This page consists of the following
- physical symptoms and efects
- illnesses and medical conditions associated with stress
- emotional symptoms and effects
- mental symptoms and effects
- behavioural symptoms and effects
- common default stress behaviours
When a dog is "F.A.S.E.D.U.P" (or "Stressed") it causes the levels of Thyroid, Hypothalamus, Adrenaline and Testosterone in its body to rise very quickly, triggering a variety of symptoms
like those listed below.
These lists are not definitive and must not be taken out of context.
For instance, just because your dog is sniffing the ground as it goes for a walk does not mean it is "fasedup" and doing a displacement activity. Far from it, the dog is more likely enjoying one
of its most finely tuned senses and is "reading the newspaper"! However, if your dog sniffs the ground while you are training, the sniffing may be a displacement activity and a
calming signal as the dog attempts to relieve the stress it feels while doing this exercise or piece of equipment (for instance while doing the weaves in Agility).
Remember, every dog is different and displays different combinations of symptoms
PHYSICAL SYMPTOMS & EFFECTS
- Fast, shallow irregular breathing due to the increased need for oxygen - may lead to hyperventilation.
- Excessive panting to reduce the dog's body temperature.
- Heart pumps faster
- Movement stiff, jerky and unnatural - the dog loses its athleticism and has restricted mobility.
- Tension in its muscles - For instance around the corners of the mouth; jaws and teeth clenched; neck and shoulders tense; upper back hunched; tension in its rear end and tail.
All this tension may make the dog more prone to muscular problems and injuries.
- Tight skin
- Dilated pupils
- Staring (sometimes bloodshot) eyes - often small and "piggy" like from the tense muscles around the eyes.
- Sudden appearance of dandruff on the dog's coat - this dandruff is particularly obvious in dark coloured dogs.
- Excessive and sudden hair loss - not to be confused with a dog moulting naturally.

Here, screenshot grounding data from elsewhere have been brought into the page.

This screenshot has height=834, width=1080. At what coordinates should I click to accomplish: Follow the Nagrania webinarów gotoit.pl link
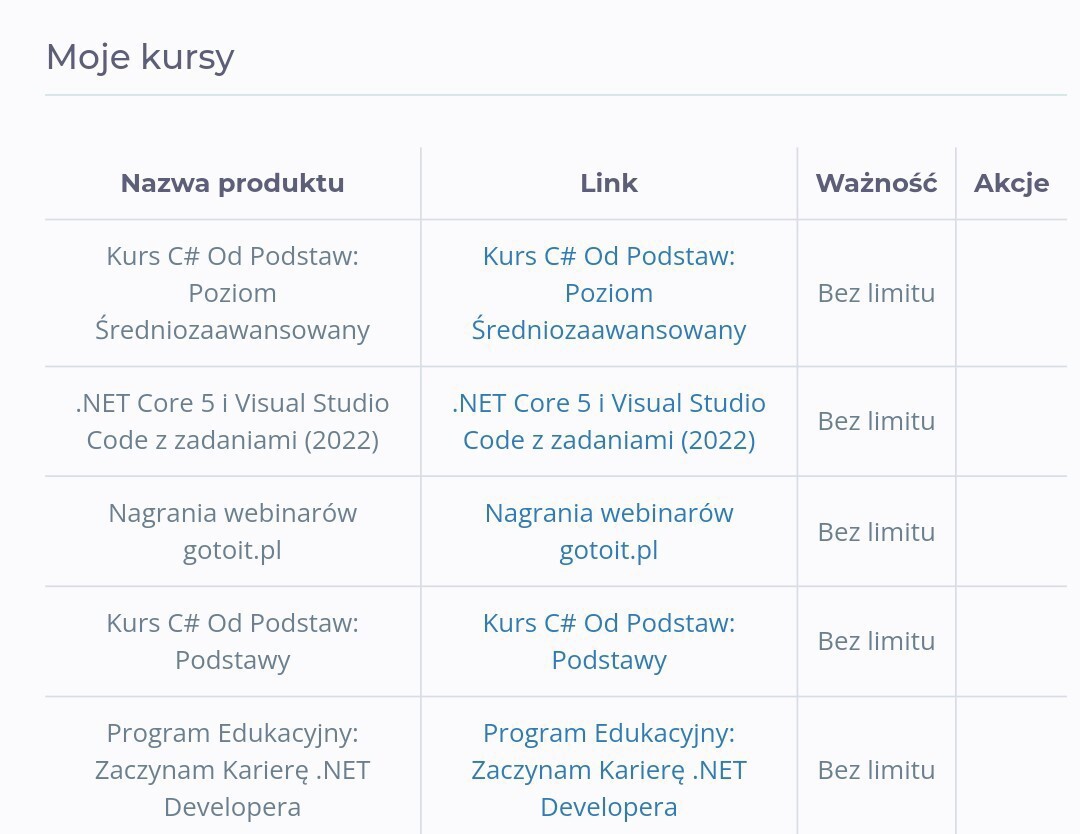(608, 531)
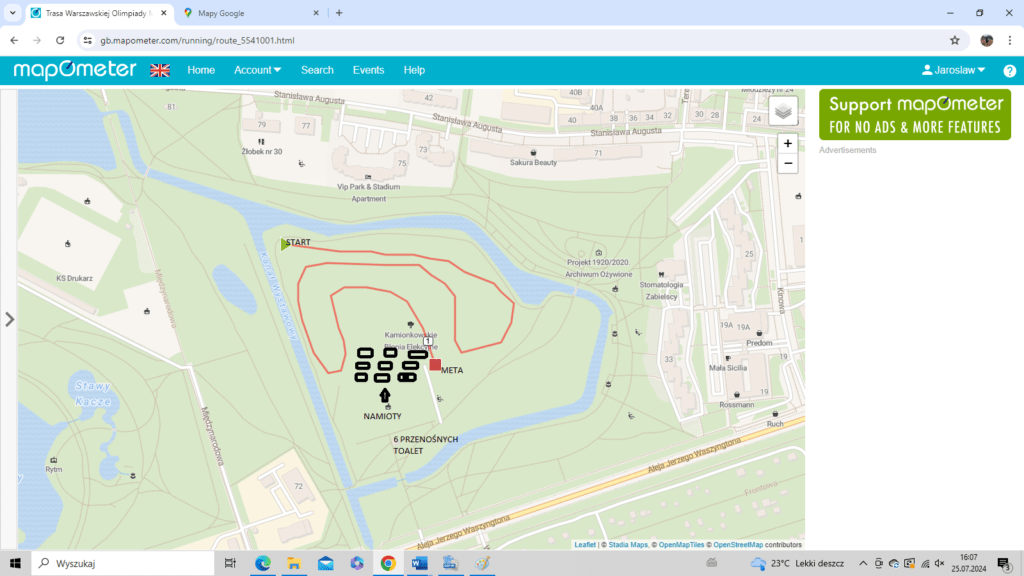Open the help question mark icon

tap(1009, 70)
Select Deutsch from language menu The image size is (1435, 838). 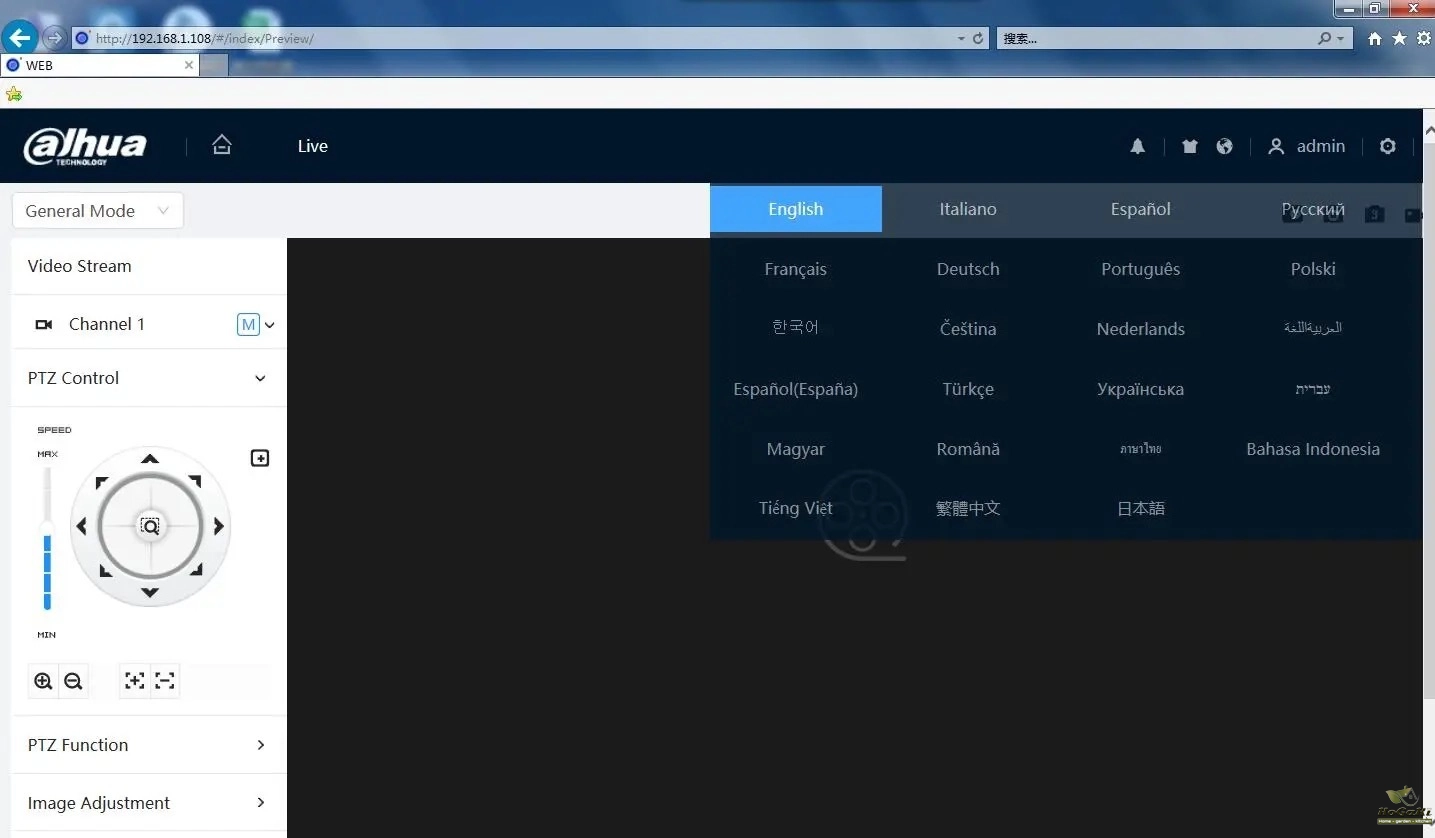[967, 269]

- Mouth either dry, foaming, excessively drooling or pale gums
- Sweaty pads on the paws - the dog may slip and slide on a wooden, tiled or slippery floor covering.
- Chattering teeth
- Drooped head and low body posture
- General restlessness and an inability to relax and settle - unable to sleep deeply and "recharge its batteries".
- Increased metabolic rate - continually underweight and hungry (often leading to persistent scavenging or stealing).

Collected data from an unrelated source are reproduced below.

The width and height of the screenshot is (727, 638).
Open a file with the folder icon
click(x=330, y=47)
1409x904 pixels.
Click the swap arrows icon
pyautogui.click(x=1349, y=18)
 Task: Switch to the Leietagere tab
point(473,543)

- Inefficient digestion - absorbs less nutrients into its system.
- Loss of appetite - refusing tasty, smelly food treats.
- Excessive thirst
- Eliminates and urinates ("wees and poos") more than normal.
- Raising its hackles at the slightest provocation.
- Increased alertness and sensitivity of its Senses
- Ignoring the fact that it is exhausted or in pain and keep going for longer than normal - either distance, speed, hunting, or fighting.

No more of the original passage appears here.